Abdülaziz Tantik yazdı;
Yaşam çok boyutlu bir fenomeni gösteriyor. İnsan bu çok boyutlu yaşamın küçültülmüş halidir. Düşünce bu çok boyutlu iki fenomenin arasındaki bağı kurmaya çalışan bir adaptasyon süreci…
Yaşamı, kendisinin etkisine girmeden izlemeye başlayarak onun çok yönlü ve çok boyutlu özelliğini keşfedersiniz. Bu yönü, insanın çok boyutlu yönü ile girdiği ilişkide aldığı biçimi bize gösterir. Hem yaşam ve hem insan çok etkileşimli iki varlık türüdür. Yaşam, insanı da içine alan daha büyük var olana göndermedir. Ancak insan yaşamın oluşumunda önemli bir paya sahip ve bu pay yüzünden yaptıklarının ceremesini çekecek olandır. Düşünce ise insana mahsus bir özellik taşır. Ama düşüncede zekâ ayrı bir yere sahiptir. Ve bu zekâ yaşamın bütün alanlarında kendi varlığını izhar eder. Yaşamın döngüsünün daimiliğini sağlayan da zekâdır. Her varlığın kendisine ait bir zekâya sahip olduğu görüşü bugün felsefi bir yaklaşıma dönüşmüştür. Yaşam ve yaşamın içindeki her varlık zerresi bir zekâya sahiptir. Fakat kendine has bir zekâ veya akletme yeteneğine sahip yegâne varlık bilgimiz dâhilinde olana göre insandır. İnsan, yaşamı belirleyecek ve sürükleyecek özelliğini bu zekâ/akıl sayesinde gerçekleştirmektedir. Bu yüzden insan kendi sorumluluğunu üstlenecek bir karaktere sahiptir. Sorumluluğu üstlenmeyen kişiye zekâ geriliği olan hasta muamelesi yapılmaktadır.
Zekâ ile akıl arasındaki fark derin bir ayrıma dayanır. Akıl, kurgu yapabilen bir özellik taşır. Zekâ ise kurgudan çok var olanlar arasındaki irtibatı ve kendisine yöneltilmiş bir hamleye karşı nasıl tavır alınması gereken var olanla sınırlı bir zemine sahiptir. Tabii ki akıl, tahayyül yeteneğini harekete geçirirken zekâdan istifade eder. Ama burada zekâ aklın araçsal mekaniği haline dönüşür. Aklın bu boyutu ile insan yegâne varlık kategorisinde bulunuyor. Bu anlamı ile insan, Tanrı’nın sahip olduğu işlevin sonlu boyutunu taşımaktadır.
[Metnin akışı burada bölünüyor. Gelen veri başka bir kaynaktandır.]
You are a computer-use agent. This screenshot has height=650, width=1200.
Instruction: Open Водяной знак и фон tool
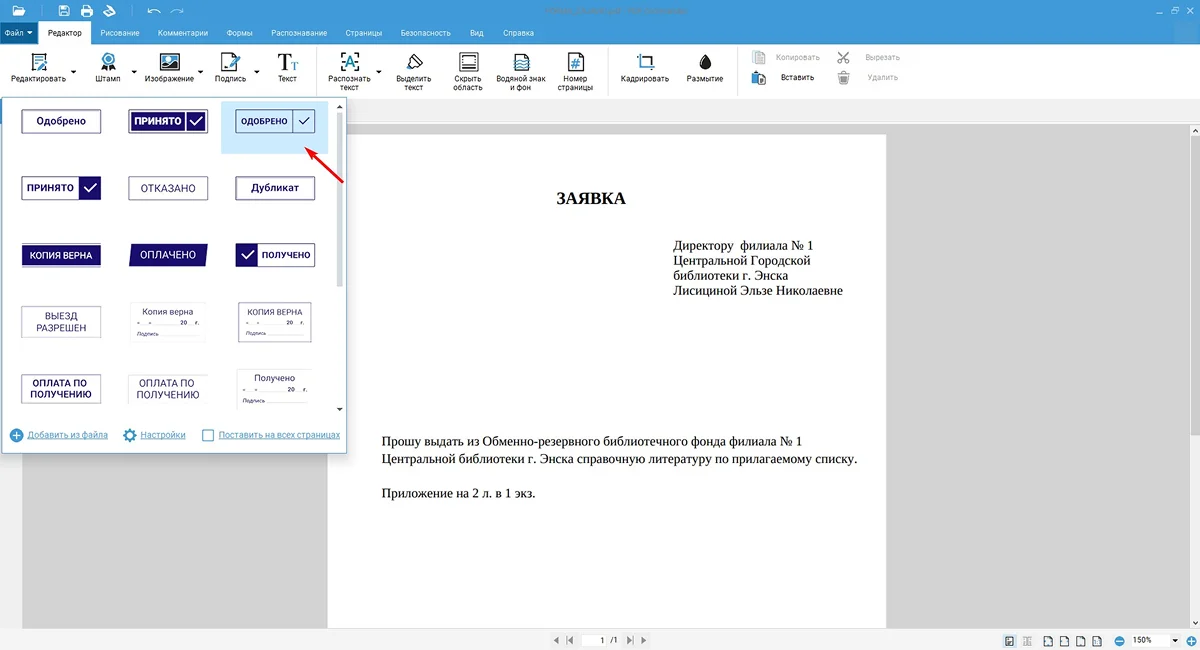520,62
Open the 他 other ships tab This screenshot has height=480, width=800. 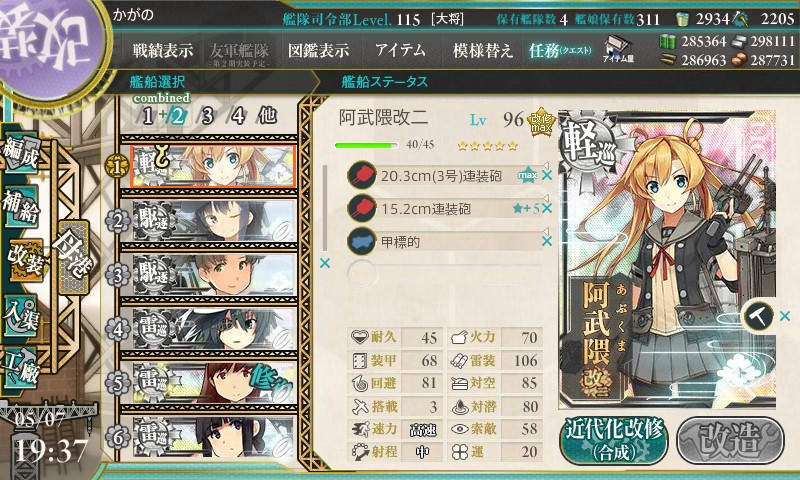pos(268,116)

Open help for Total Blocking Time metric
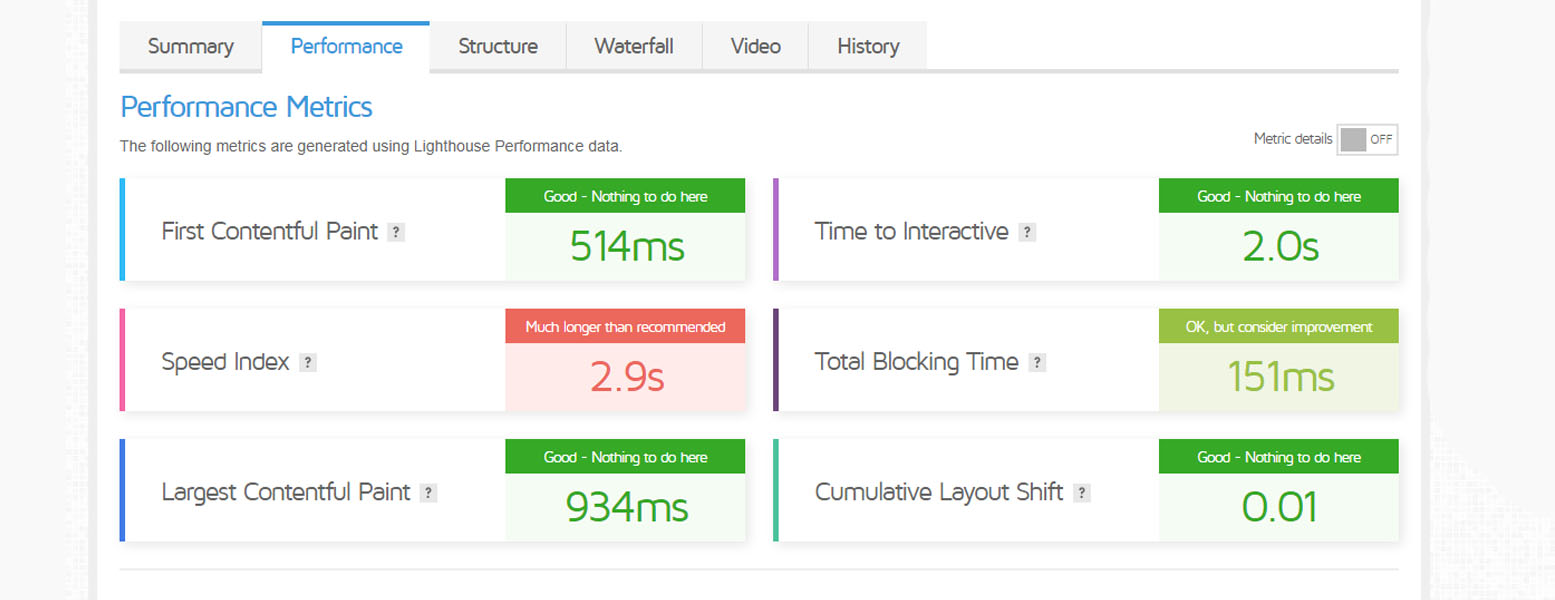[x=1037, y=362]
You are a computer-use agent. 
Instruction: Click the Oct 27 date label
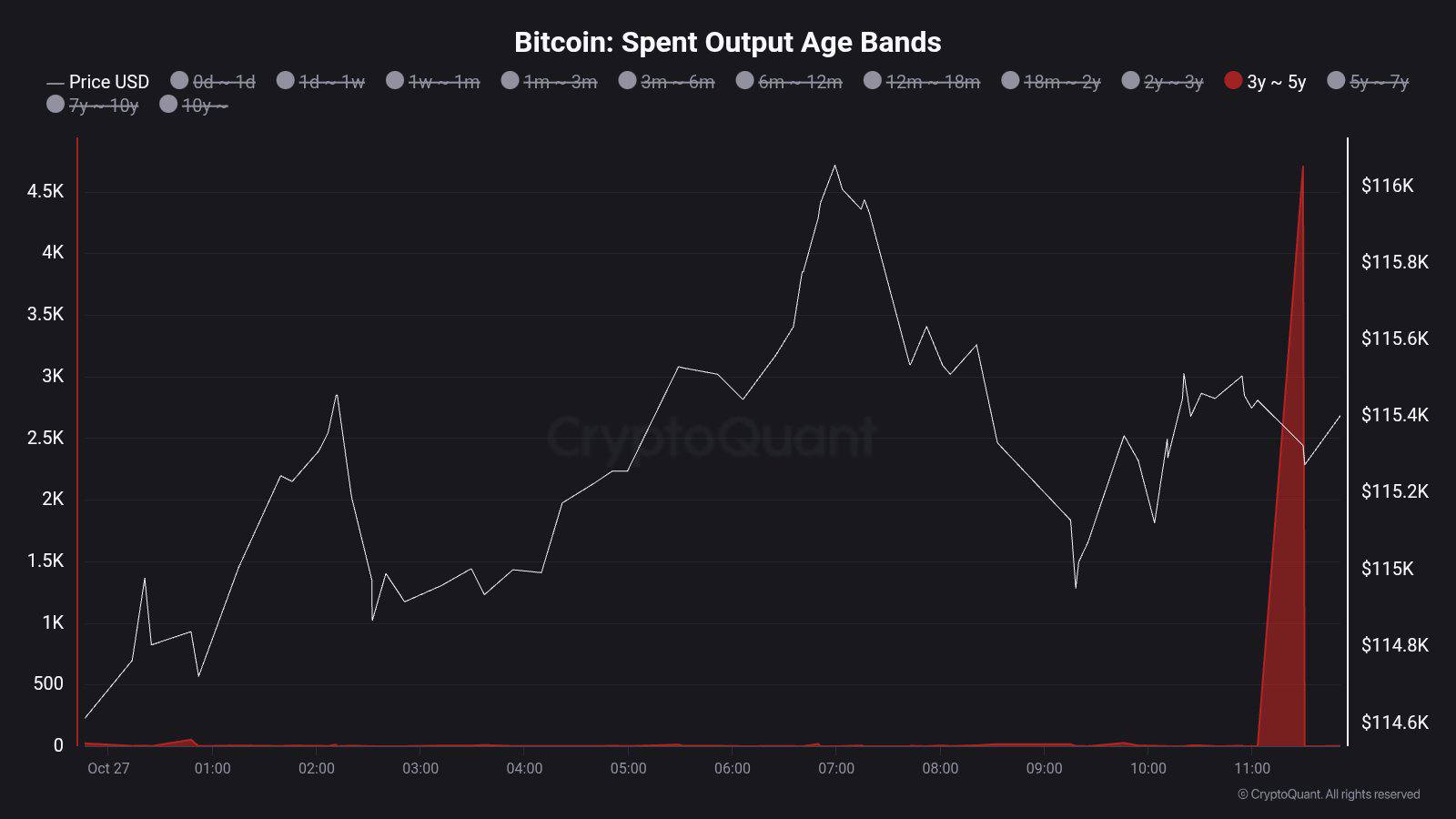point(108,768)
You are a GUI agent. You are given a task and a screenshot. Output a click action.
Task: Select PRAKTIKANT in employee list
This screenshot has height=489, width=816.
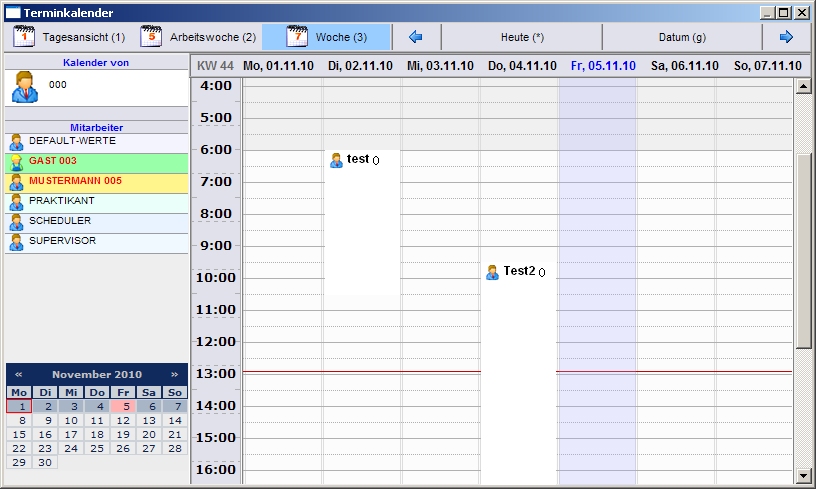click(62, 201)
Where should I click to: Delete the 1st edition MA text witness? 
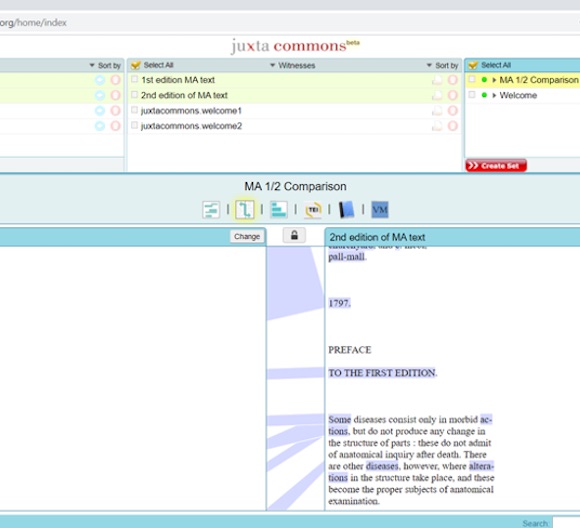pyautogui.click(x=453, y=80)
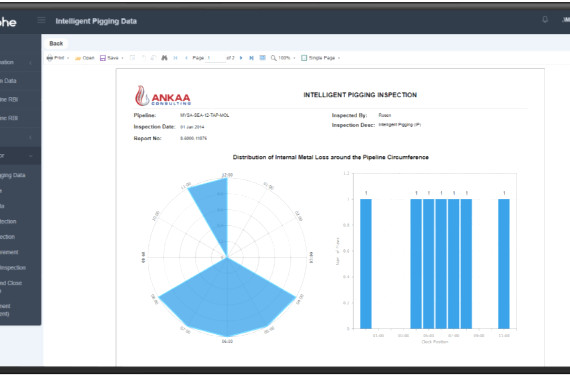Jump to the last page arrow

(251, 58)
Tanrı, bütün varlığı yoktan var ederken, aynı zamanda yaşamı kodlaştırarak ve sürekli yeni kodlar devreye koyarak akli yetisinin sonsuzluğunu ve büyüklüğünü zaten göstermektedir, görmek isteyen gözlere ve akıllara… İşte insan bu özelliğin sonlu bir tezahürü olarak yaşam üzerinde etki sahibi ve bu etkiyi düşünce üzerinden gerçekleştirmektedir. Bu durum bize düşüncenin sahip olduğu eni ve derinliği de göstermiş olur. Şimdi yaşam, insan ve düşünce arasındaki korelâsyonu sağlayacak olan şey nedir? Yaşamı anlamlı kılacak olan şeyin neliği meselesi insanın önünde duran en temel konudur.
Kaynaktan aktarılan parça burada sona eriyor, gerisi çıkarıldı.